- **Available records**:
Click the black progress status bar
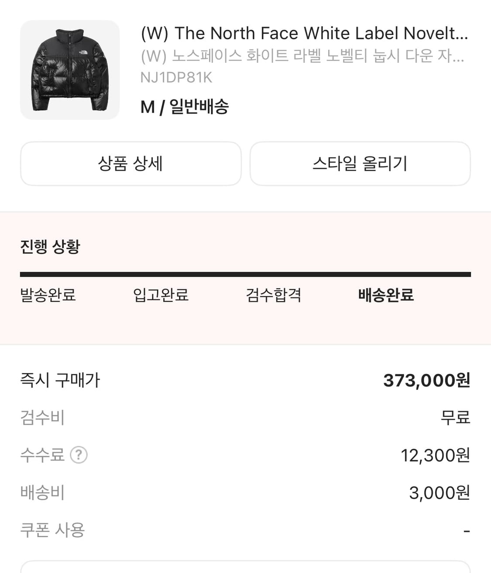 coord(245,274)
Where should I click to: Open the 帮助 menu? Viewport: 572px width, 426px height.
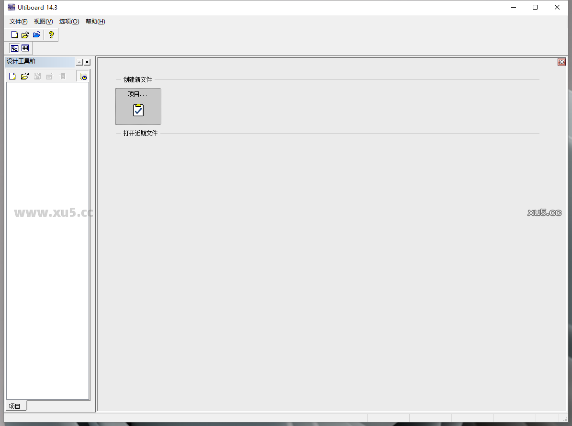tap(95, 22)
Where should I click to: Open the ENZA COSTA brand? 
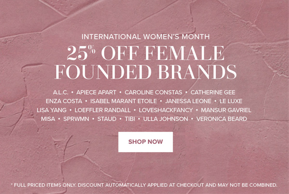[x=63, y=101]
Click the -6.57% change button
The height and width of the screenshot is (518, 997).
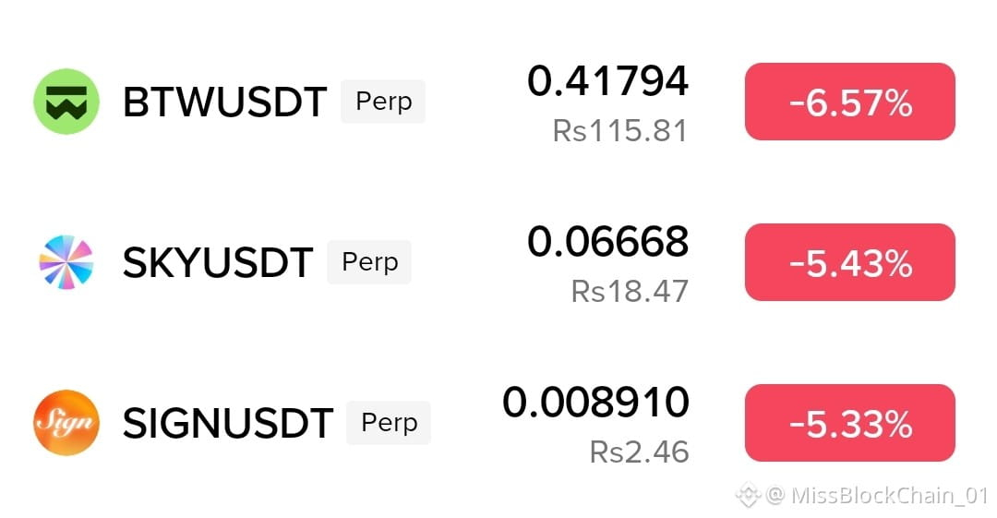pos(850,102)
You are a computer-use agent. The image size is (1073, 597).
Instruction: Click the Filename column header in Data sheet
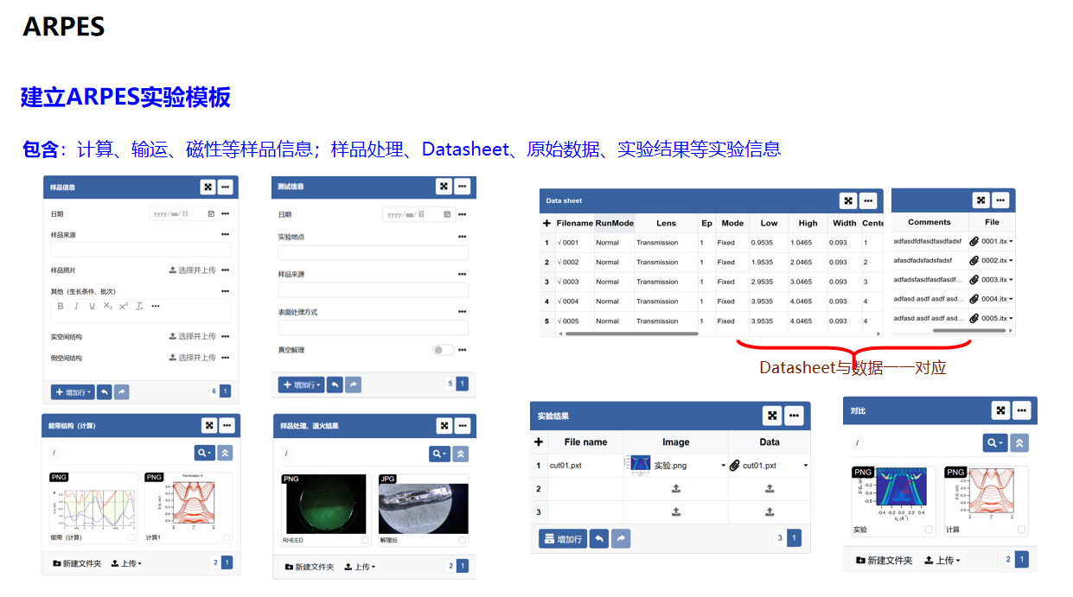point(575,223)
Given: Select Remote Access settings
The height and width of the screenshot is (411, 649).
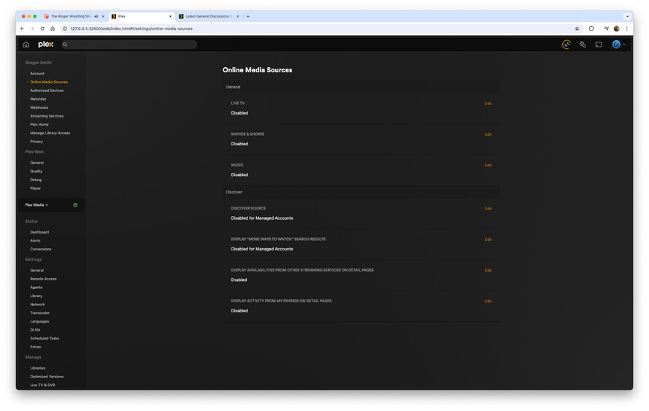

- **Problem statement**: Above are the records; repeat them all exactly, without the pictures.

- **Exercise solution**:
Click the black progress status bar
 coord(245,274)
Where should I click to: Open the 帮助 menu? Viewport: 572px width, 426px height.
tap(95, 22)
Where should I click to: Open the ENZA COSTA brand? 
[x=63, y=101]
Click the -6.57% change button
The height and width of the screenshot is (518, 997).
pos(850,102)
You are a computer-use agent. The image size is (1073, 597).
Instruction: Click the Filename column header in Data sheet
point(575,223)
Given: Select Remote Access settings
The height and width of the screenshot is (411, 649).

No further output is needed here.